The life of an anti-colonial movement cannot continue without funds. Once the US commitment to the FNLA had begun to weaken, necessity dictated the procurement of support elsewhere. As threatened, Roberto did seek aid for the FNLA in Moscow and, eventually with success, in Beijing. Despite these compromising contacts, Roberto knew, however, that he had to continue to stress the anti-communist nature of the FNLA to keep the US interested. As Stockwell has suggested, Roberto may have been:

...wise enough to know that competition between his “conservative” movement and the ominously Marxist MPLA would gain him sympathy in the United States.[xxxv][ix]

In Africa, however, the links to Washington were increasingly a liability. In July 1964, Jonas Savimbi, who had been serving as the foreign minister for the so-called Revolutionary Government of Angola in exile (GRAE), resigned, charging Roberto of being closely tied to the United States. Savimbi claimed that ‘American imperialism’ within the UPA and GRAE had been partly to blame for the incapacity of the movement and had led him to resign.[xxxvi][x] The soon-to-be leader of UNITA[xxxvii][xi] listed Roberto's ties to the United States: Roberto ‘hired Mr. Muller, an American citizen and in charge of public relations in the Adoula government, as a personal advisor’; ‘likewise took as a personal advisor, John Marcum...advisor to Averill Harriman on the question of Portuguese colonies’; ‘participated, late in 1963, in meetings organized by Adoula and also attended by Averill Harriman and Bahri (of Tunisia)’; ‘had eleven Angolans, who will soon create his personal security guard, trained by the counter-espionage service of Israel’; ‘hired Bernhardt Manhertz, in April of 1964, to lead the ELNA [the FNLA army]. This officer served in South Vietnam in the American army’. There was also ‘the creation of a section, at the American Embassy in Leopoldville, charged with the Angolan question and directed by Messrs, Heatter and Devnis...due...to these men's personal contacts with Holden Roberto’.[xxxviii][xii]

Savimbi’s charges indicate that, already in 1964, there was a close association between, on the one hand, a number of Americans in Leopoldville linked to the US embassy and the CIA, and on the other, Congolese political circles and Holden Roberto. Later in 1975, this triangle was to be instrumental in formulating the context for the US decision to provide covert support for the FNLA.

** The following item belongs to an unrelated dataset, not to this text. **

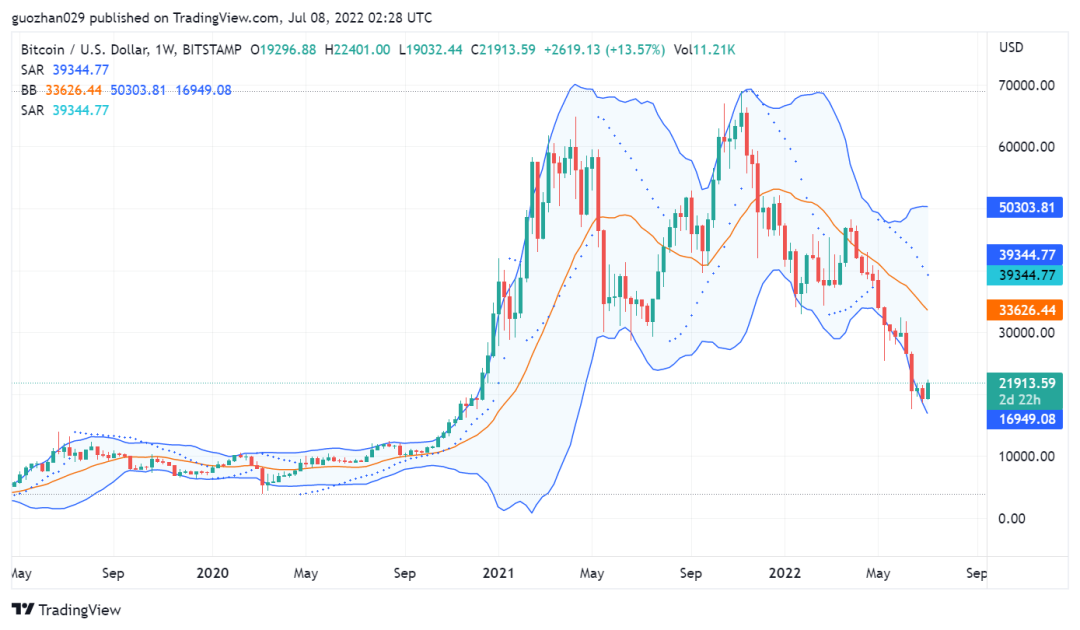Select the BB indicator legend label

Clearly reflecting the now weakened status of the US, particularly among African states, the FNLA sought to deny that a link with Washington existed. In an attempt to counter Ghanaian claims that the FNLA ‘was an instrument of the Americans’, a GRAE document of 1965 suggested ironically that ‘the Americans, true masters of Angola, would hardly need four, five or six years (or more) of armed fighting against themselves to substitute Angolan puppets for Portuguese fascists’.[xxxix][xiii]

 

The Kissinger Era

After Henry Kissinger joined the American administration in the late 1960s, a major review of US policy toward Southern Africa was commissioned. This review, National Security Study Memorandum (NSSM) 39, was presented to President Nixon in early January 1970, along with Kissinger’s recommendation that the US adopt a policy based on its second option. This option recommended that the US establish a dual track policy, on the one hand, continuing to express public opposition to racial repression while, on the other, quietly relaxing the political and economic isolation of the white states in Africa, Portugal and South Africa. The conclusion favoured by Kissinger was that ‘the whites were here to stay’.[xl][xiv] It was, therefore, in Washington's interest to work for constructive change in the region through those minority regimes, while paying lip service to international opposition to South African apartheid, Rhodesian minority rule and Portuguese colonialism.

It is important to refer to NSSM 39 because, under Kissinger, it formed the basis for US policy toward Angola in the early 1970s until the Portuguese coup. The assessments made in the study - that Portugal in Africa, as a ‘white state’, was stable; that the anti-colonial movements were unrealistic alternatives; and that ‘a black victory at any stage’ was impossible[xli][xv]- were essentially faulty. These assessments led to the formulation of a policy by the US that was, therefore, unprepared, if not unable, to deal with the crisis in Angola when it erupted.

By the end of the 1960s, US policy towards Portugal and its African territories reflected more the desired state of affairs within Washington's global strategy than the reality of the situation in Portugal and Africa. Certainly, the conclusion that the ‘whites were here to stay’ in 1970 contrasted sharply with the opinion of the US ambassador to Lisbon in 1960 who believed that, ‘Portugal clearly does not have sufficient power to maintain these vast territories.[xlii][xvi]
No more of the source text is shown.